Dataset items

- - - -

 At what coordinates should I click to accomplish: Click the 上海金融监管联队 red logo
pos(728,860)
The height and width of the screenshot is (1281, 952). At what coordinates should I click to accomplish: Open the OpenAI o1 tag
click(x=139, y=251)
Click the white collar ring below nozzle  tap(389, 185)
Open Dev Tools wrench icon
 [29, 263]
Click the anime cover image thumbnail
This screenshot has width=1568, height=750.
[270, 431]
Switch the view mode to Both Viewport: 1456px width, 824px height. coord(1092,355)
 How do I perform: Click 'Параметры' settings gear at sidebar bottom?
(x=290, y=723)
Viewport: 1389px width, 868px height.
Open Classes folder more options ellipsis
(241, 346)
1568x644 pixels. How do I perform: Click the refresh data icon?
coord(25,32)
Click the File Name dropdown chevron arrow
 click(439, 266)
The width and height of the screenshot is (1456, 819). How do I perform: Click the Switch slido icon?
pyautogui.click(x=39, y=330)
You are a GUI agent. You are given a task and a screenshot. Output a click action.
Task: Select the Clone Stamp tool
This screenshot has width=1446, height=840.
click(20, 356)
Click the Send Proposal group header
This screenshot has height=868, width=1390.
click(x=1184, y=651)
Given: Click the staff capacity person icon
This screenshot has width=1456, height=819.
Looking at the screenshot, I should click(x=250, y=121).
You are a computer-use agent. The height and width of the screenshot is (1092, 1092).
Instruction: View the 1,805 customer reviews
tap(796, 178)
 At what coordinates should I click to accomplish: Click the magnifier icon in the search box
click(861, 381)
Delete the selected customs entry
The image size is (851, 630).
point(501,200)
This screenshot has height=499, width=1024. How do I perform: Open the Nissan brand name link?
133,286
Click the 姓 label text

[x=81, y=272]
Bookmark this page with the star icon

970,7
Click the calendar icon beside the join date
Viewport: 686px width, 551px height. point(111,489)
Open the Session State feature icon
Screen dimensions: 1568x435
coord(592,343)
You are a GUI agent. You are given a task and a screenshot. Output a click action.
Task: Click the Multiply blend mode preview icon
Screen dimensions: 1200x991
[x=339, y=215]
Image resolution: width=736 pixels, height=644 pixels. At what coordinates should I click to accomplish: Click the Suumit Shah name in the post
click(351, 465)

- - - -

## [Goal]
Copy the entries above again, swapping "magnifier" for "magnifying glass" and leaving everything else the same.

## [Exercise output]
 At what coordinates should I click to accomplish: Click the 上海金融监管联队 red logo
pos(728,860)
The height and width of the screenshot is (1281, 952). At what coordinates should I click to accomplish: Open the OpenAI o1 tag
click(x=139, y=251)
Click the white collar ring below nozzle  tap(389, 185)
Open Dev Tools wrench icon
 [29, 263]
Click the anime cover image thumbnail
This screenshot has width=1568, height=750.
[270, 431]
Switch the view mode to Both Viewport: 1456px width, 824px height. coord(1092,355)
 How do I perform: Click 'Параметры' settings gear at sidebar bottom?
(x=290, y=723)
Viewport: 1389px width, 868px height.
Open Classes folder more options ellipsis
(241, 346)
1568x644 pixels. How do I perform: Click the refresh data icon?
coord(25,32)
Click the File Name dropdown chevron arrow
 click(439, 266)
The width and height of the screenshot is (1456, 819). How do I perform: Click the Switch slido icon?
pyautogui.click(x=39, y=330)
You are a GUI agent. You are given a task and a screenshot. Output a click action.
Task: Select the Clone Stamp tool
This screenshot has width=1446, height=840.
click(20, 356)
Click the Send Proposal group header
This screenshot has height=868, width=1390.
click(x=1184, y=651)
Given: Click the staff capacity person icon
This screenshot has width=1456, height=819.
Looking at the screenshot, I should click(x=250, y=121).
You are a computer-use agent. The height and width of the screenshot is (1092, 1092).
Instruction: View the 1,805 customer reviews
tap(796, 178)
 At what coordinates should I click to accomplish: Click the magnifying glass icon in the search box
click(861, 381)
Delete the selected customs entry
The image size is (851, 630).
point(501,200)
This screenshot has height=499, width=1024. How do I perform: Open the Nissan brand name link?
133,286
Click the 姓 label text

[x=81, y=272]
Bookmark this page with the star icon

970,7
Click the calendar icon beside the join date
Viewport: 686px width, 551px height. point(111,489)
Open the Session State feature icon
Screen dimensions: 1568x435
coord(592,343)
You are a GUI agent. You are given a task and a screenshot. Output a click action.
Task: Click the Multiply blend mode preview icon
Screen dimensions: 1200x991
[x=339, y=215]
Image resolution: width=736 pixels, height=644 pixels. At what coordinates should I click to accomplish: Click the Suumit Shah name in the post
click(351, 465)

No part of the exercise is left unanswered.